Eine große Mehrheit ist dagegen

Wenn das Betreuungsgeld den von der FDP 2014 angestrebten Haushaltsausgleich verzögere, werde er nicht dafür stimmen. Umfragen haben in der vergangenen Woche belegt, dass eine große Mehrheit der Bevölkerung gegen die Einführung eines Betreuungsgeldes ist. Vor allem wird befürchtet, dass das Geld beim Ausbau der Krippenplätze fehlen wird.

SPD und Grüne warfen der CSU vor, als einzige Bundestagspartei das Betreuungsgeld gegen den Willen einer großen Mehrheit durchdrücken zu wollen. "Der bayerische Löwe brüllt, weil ihm die Felle davonschwimmen", erklärte der Parlamentarische Geschäftsführer der SPD, Thomas Oppermann. Er forderte Bundeskanzlerin Angela Merkel auf, den Gesetzentwurf zum Betreuungsgeld zurückzuziehen, um einen unbelasteten Neuanfang zur Debatte um Kinderbetreuung zu ermöglichen. Sein grüner Kollege Volker Beck warf Seehofer Erpressung vor. Die Drohung mit dem Koalitionsbruch zeige, dass die CSU keine vernünftigen Argumente für das Betreuungsgeld habe.

Farce im Bundestag

Die vergangenen Freitag geplante Einbringung des Gesetzentwurfes zum Betreuungsgeld war gescheitert, weil kurz zuvor weit mehr als die Hälfte der Abgeordneten an einer Abstimmung nicht teilnahm. Daraufhin wurde die Sitzung wegen Beschlussunfähigkeit abgebrochen. Die Opposition war absichtlich ferngeblieben, doch auch die Koalition brachte ihre Mehrheit nicht zustande.

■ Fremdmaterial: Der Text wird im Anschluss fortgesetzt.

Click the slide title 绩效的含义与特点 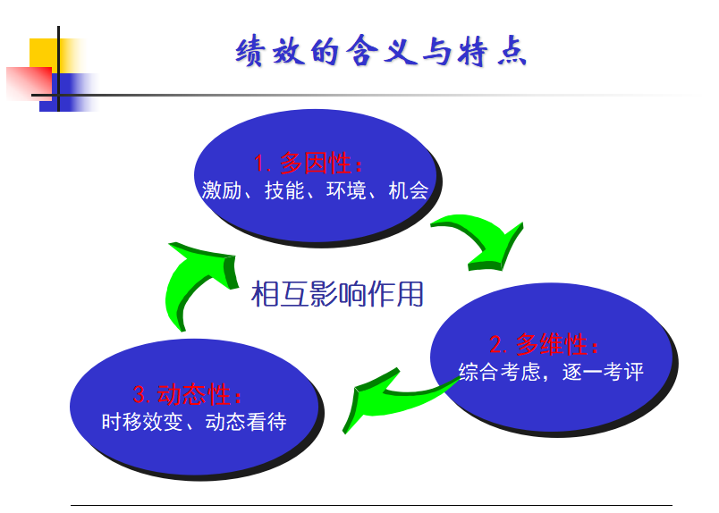(381, 51)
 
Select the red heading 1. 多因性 (309, 164)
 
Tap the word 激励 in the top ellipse (222, 190)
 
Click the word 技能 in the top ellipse (284, 190)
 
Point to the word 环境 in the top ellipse (346, 190)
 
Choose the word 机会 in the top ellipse (409, 190)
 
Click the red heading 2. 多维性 (545, 344)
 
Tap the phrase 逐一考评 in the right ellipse (603, 371)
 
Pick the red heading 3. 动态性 (188, 394)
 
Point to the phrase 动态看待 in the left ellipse (246, 422)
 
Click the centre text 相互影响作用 (337, 294)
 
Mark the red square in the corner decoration (29, 83)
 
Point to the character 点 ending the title (512, 51)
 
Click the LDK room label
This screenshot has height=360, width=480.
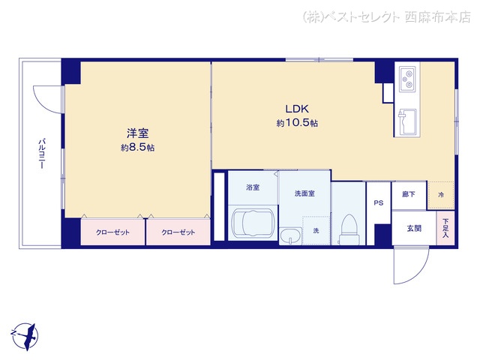click(297, 109)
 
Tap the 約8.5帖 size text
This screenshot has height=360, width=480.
click(137, 148)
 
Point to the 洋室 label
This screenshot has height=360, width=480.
click(138, 134)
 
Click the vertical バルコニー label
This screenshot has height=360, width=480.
click(42, 154)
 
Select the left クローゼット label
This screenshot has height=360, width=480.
click(112, 232)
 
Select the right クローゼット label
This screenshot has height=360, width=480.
click(178, 232)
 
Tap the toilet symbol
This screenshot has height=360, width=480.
click(349, 229)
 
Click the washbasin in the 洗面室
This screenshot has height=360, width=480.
click(290, 236)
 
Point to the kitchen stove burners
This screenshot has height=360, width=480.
click(407, 79)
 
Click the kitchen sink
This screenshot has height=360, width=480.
click(407, 122)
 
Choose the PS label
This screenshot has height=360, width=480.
click(378, 202)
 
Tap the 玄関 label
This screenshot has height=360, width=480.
click(414, 228)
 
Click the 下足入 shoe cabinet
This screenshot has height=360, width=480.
click(446, 228)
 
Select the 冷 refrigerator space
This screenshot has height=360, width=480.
click(441, 195)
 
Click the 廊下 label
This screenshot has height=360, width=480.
click(409, 194)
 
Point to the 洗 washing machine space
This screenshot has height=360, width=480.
click(316, 230)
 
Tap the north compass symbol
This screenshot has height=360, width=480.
click(26, 337)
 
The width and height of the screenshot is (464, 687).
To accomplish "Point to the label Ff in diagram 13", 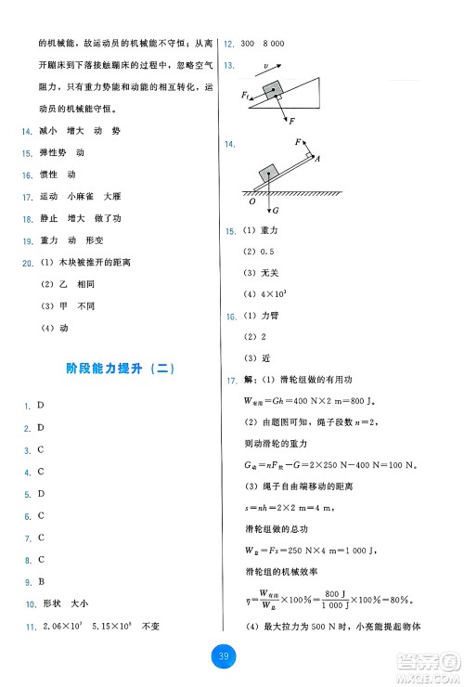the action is tap(246, 96).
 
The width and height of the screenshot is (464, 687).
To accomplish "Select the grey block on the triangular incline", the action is tap(273, 89).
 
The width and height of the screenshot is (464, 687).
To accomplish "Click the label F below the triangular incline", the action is tap(290, 122).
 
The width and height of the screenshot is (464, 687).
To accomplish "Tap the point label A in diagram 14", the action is tap(318, 158).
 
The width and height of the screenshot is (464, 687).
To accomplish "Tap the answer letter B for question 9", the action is tap(41, 583).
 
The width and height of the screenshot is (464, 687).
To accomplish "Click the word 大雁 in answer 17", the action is tap(112, 196).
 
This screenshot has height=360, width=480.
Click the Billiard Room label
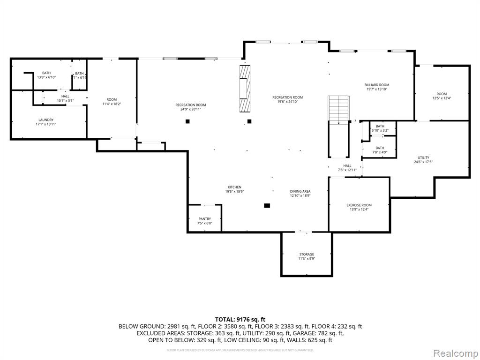[x=377, y=85]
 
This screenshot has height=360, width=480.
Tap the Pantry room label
[x=204, y=219]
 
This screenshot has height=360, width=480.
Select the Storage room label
[x=307, y=255]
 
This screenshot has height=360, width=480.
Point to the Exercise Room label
[x=359, y=205]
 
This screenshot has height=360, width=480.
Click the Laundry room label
[x=46, y=120]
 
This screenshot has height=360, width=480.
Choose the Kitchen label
[x=234, y=187]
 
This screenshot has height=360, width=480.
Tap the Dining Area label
[x=300, y=191]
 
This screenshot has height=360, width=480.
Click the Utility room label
[x=423, y=158]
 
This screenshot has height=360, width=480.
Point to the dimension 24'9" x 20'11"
[x=191, y=109]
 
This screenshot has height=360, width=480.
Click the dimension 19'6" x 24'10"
[x=287, y=102]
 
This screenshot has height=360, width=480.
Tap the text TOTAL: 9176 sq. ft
[x=240, y=319]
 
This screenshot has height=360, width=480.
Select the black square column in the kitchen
[x=267, y=205]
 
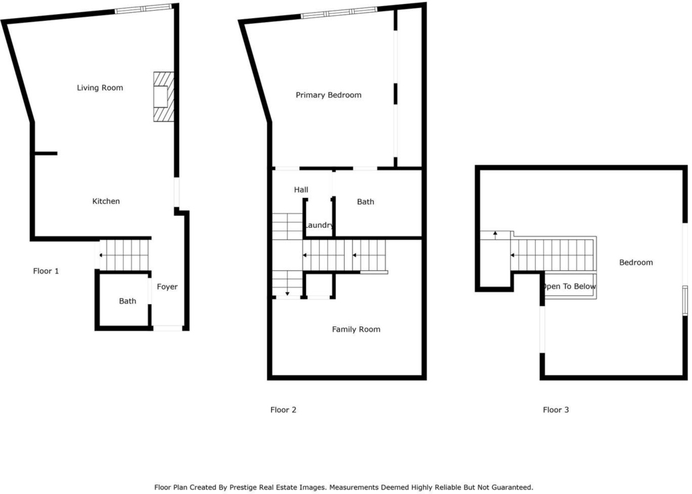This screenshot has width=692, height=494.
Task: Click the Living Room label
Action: tap(100, 88)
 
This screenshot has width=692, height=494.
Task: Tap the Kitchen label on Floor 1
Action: tap(106, 201)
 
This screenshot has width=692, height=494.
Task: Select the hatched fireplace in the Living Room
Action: tap(164, 97)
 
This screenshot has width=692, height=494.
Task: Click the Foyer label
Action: tap(168, 287)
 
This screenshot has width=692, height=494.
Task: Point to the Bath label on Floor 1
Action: tap(128, 301)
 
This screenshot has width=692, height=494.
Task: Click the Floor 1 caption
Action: tap(46, 271)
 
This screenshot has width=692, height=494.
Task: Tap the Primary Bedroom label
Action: tap(328, 95)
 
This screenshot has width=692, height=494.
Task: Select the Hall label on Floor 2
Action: tap(301, 190)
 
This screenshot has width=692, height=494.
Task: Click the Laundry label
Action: tap(319, 225)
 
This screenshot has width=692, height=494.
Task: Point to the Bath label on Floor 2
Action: tap(366, 202)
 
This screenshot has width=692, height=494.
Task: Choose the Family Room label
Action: tap(356, 329)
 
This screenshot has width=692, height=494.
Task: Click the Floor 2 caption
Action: tap(283, 410)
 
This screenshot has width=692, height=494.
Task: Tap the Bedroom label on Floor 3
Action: tap(636, 263)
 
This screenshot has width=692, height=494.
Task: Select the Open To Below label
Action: tap(569, 287)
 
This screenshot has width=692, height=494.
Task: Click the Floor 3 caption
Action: tap(555, 410)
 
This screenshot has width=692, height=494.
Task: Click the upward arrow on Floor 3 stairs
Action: tap(495, 235)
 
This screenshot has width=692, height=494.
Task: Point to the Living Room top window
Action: tap(143, 8)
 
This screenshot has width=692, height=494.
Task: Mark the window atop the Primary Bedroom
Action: tap(339, 13)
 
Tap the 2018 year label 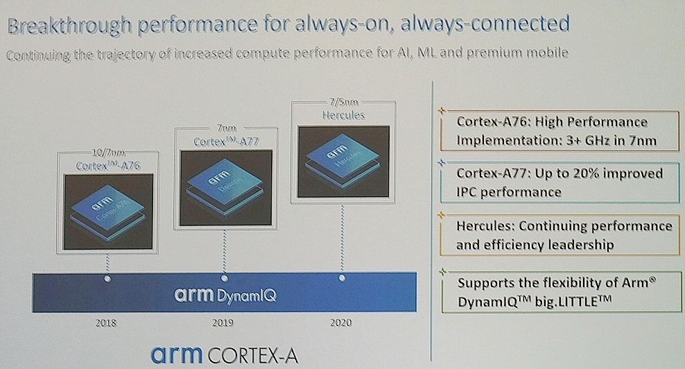[x=105, y=323]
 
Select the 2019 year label [x=223, y=323]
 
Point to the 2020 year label [x=341, y=322]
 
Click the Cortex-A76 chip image [x=108, y=211]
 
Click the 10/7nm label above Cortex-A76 [x=109, y=153]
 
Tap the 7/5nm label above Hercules [x=344, y=103]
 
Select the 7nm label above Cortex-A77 [x=224, y=129]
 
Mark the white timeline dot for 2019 [x=223, y=278]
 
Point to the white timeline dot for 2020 [x=342, y=278]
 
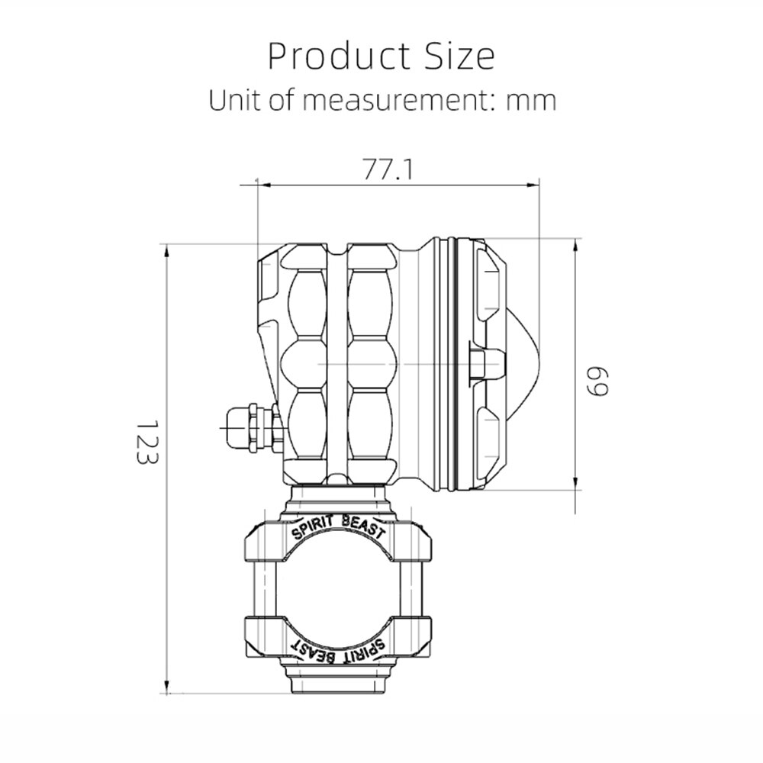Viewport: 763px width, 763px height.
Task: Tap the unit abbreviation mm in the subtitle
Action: tap(531, 101)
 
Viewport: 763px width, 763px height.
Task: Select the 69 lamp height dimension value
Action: tap(597, 382)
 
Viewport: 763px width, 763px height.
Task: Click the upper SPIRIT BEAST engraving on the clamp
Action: tap(338, 527)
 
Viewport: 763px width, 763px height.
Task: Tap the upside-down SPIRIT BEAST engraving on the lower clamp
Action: tap(338, 649)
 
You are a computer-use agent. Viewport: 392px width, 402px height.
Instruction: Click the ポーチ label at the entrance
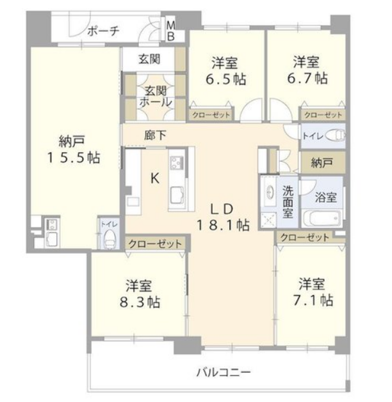103,31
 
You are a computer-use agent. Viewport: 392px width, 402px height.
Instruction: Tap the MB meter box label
171,31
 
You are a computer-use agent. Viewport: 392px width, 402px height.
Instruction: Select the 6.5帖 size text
226,79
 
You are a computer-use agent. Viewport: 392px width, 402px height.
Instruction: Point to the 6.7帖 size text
307,78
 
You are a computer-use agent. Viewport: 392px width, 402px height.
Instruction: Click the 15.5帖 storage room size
74,157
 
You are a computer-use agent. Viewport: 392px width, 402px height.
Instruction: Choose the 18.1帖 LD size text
223,226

Damit scheiterte der Plan von Union und FDP, das Vorhaben noch vor der Sommerpause durch den Bundestag zu bringen und eine kontroverse Debatte in den eigenen Reihen zu beenden.

Das Betreuungsgeld soll ab 2013 an Eltern gezahlt werden, die für ihre Kinder kein staatlich gefördertes Betreuungsangebot und eine öffentlich bezuschusste Tagesmutter in Anspruch nehmen. Kritiker halten es mit Blick auf die überschuldeten öffentlichen Kassen für überflüssig und beklagen, es halte Mütter vom Arbeitsleben fern.